SUPPLIED TEXT -
11.06.12 Tax Avoidance

‘As many holes as a Swiss cheese’: the UK tax system loses money abroad

The week has not started well for George Osborne. As well as being hauled before the Leveson Inquiry today, a series of stories over the weekend have revealed the UK tax system hemorrhaging money abroad.

Investigations by The Sunday Times, and German TV programme Frontal 21 have revealed, once again, the allure of using opaque tax jurisdictions to circumvent domestic tax duties.

Calling abroad

Vodafone has made the news again this week as a Sunday Times investigation revealed the mobile phone company did not pay a single penny in corporation tax in Britain last year.

Despite generating several hundred million pounds from British customers the phone company has avoided paying any corporation tax to HM Revenue & Customs (HMRC).

Tax was avoided through the employment of a series of legal accounting manoeuvres involving a network of companies domiciled in opaque tax jurisdictions.

In March an undercover sting by the Bureau and Private Eye revealed that Vodafone’s office in Switzerland appears to be little more than a shell,  indicating their main purpose is tax avoidance.

Read the Bureau’s Vodafone sting here.

The Sunday Times investigation, meanwhile, focuses on Vodafone subsidiaries in Luxembourg. Loans made by the Luxembourg branch to the UK are paid back with interest, allowing the UK business to funnel profits to Luxembourg, where it can enjoy a lower rate of tax if it negotiates with the tax-man.

Vodafone has previously faced criticism for a supposed ‘sweetheart deal’ with HMRC. The arrangement allowed it to pay £1.25bn, rather than £2.2bn in tax following the acquisition of Mannesmann, a German telecoms company in 2000.

The company responded to the Sunday Times investigation saying that Britain accounts for less than 4% of its total profits. Vodafone also assert that it paid approximately £700m to HMRC in payroll and other taxes last year and that tax credit generated in Luxembourg has ‘no bearing on UK taxation.’

Deal or no deal?

DATASET EXCERPTS -
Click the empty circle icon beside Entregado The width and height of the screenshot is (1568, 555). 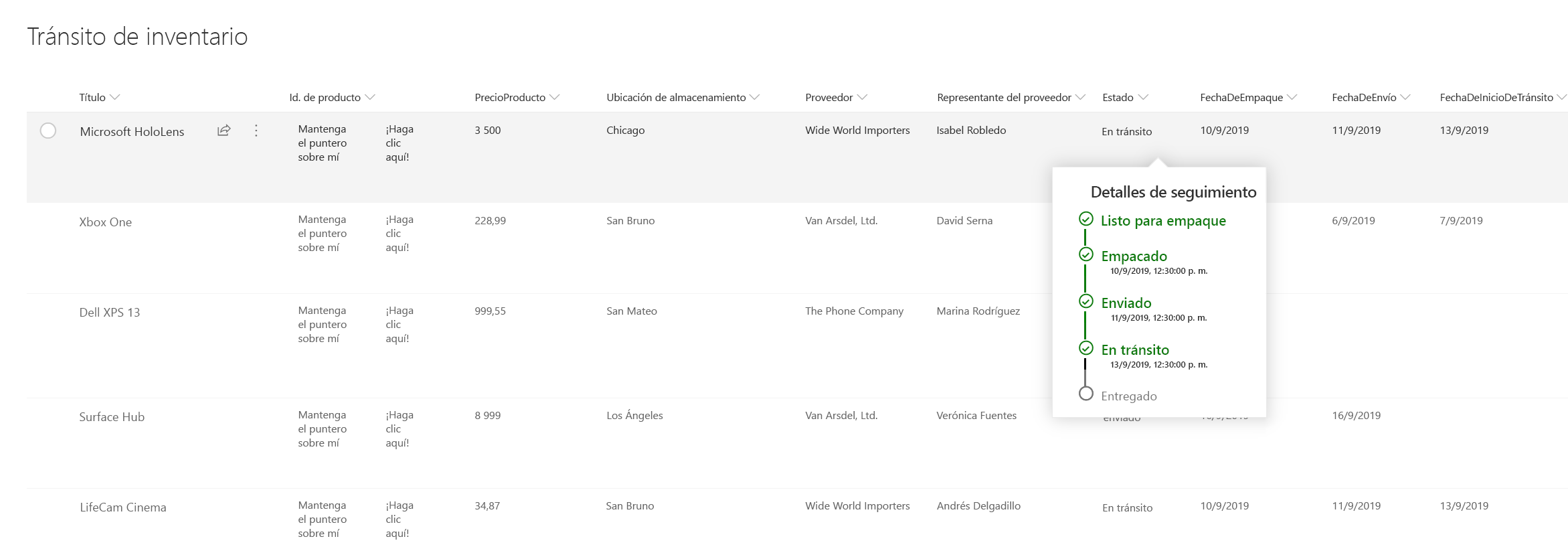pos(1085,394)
--
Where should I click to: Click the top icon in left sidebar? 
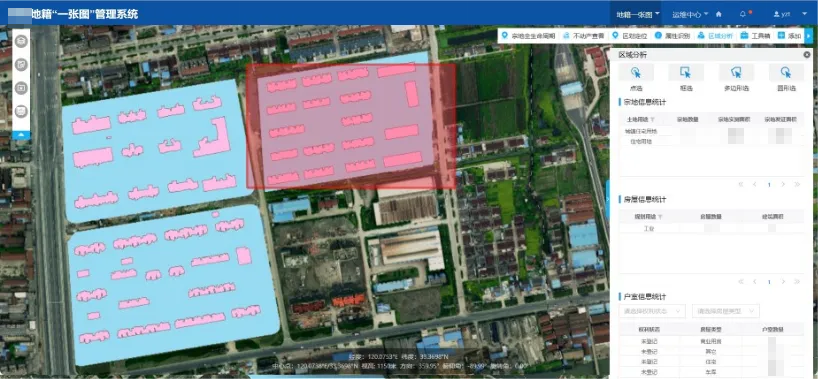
...
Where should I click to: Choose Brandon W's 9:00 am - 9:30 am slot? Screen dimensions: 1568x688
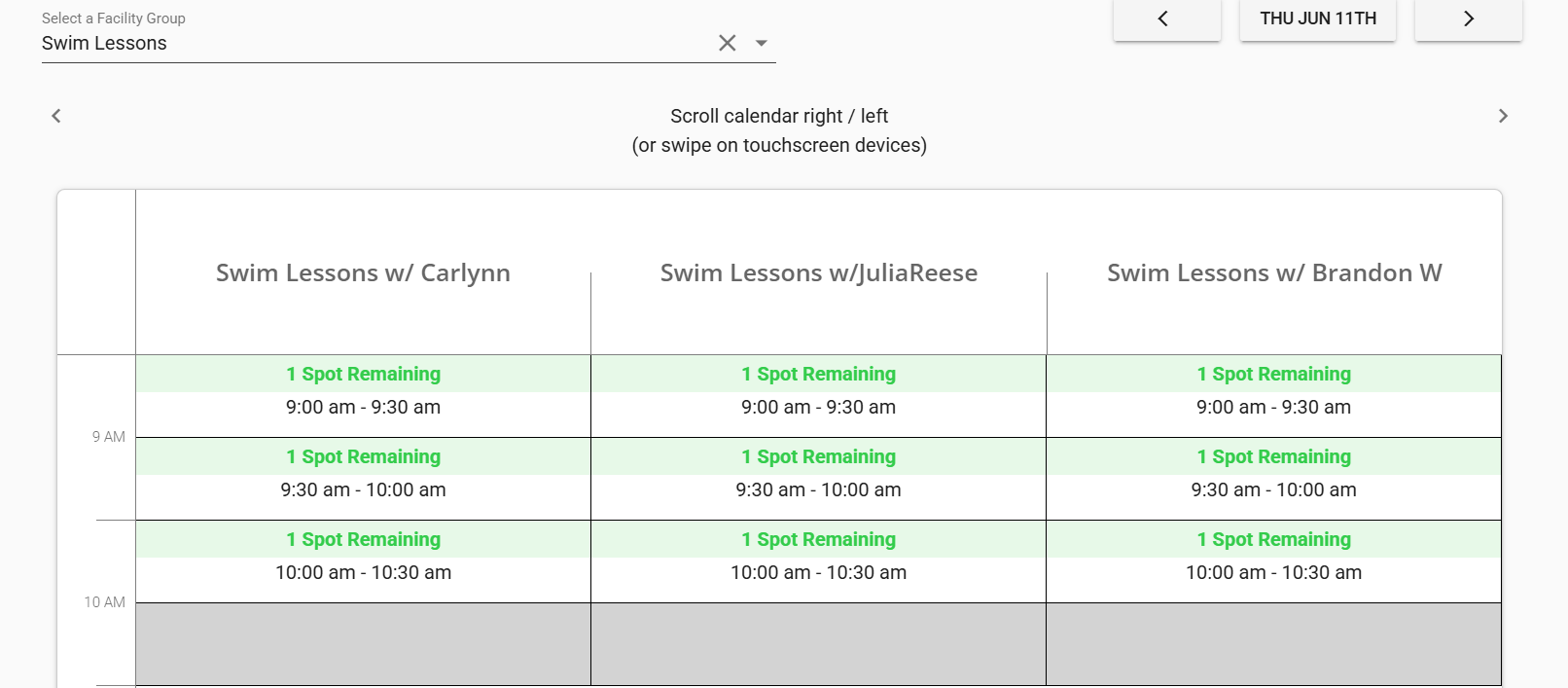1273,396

STATED PROBLEM -
From the tax avoidance article, list every organization it credits with carrying out an investigation or undercover sting.

RESULT -
- The Sunday Times
- Frontal 21
- The Bureau
- Private Eye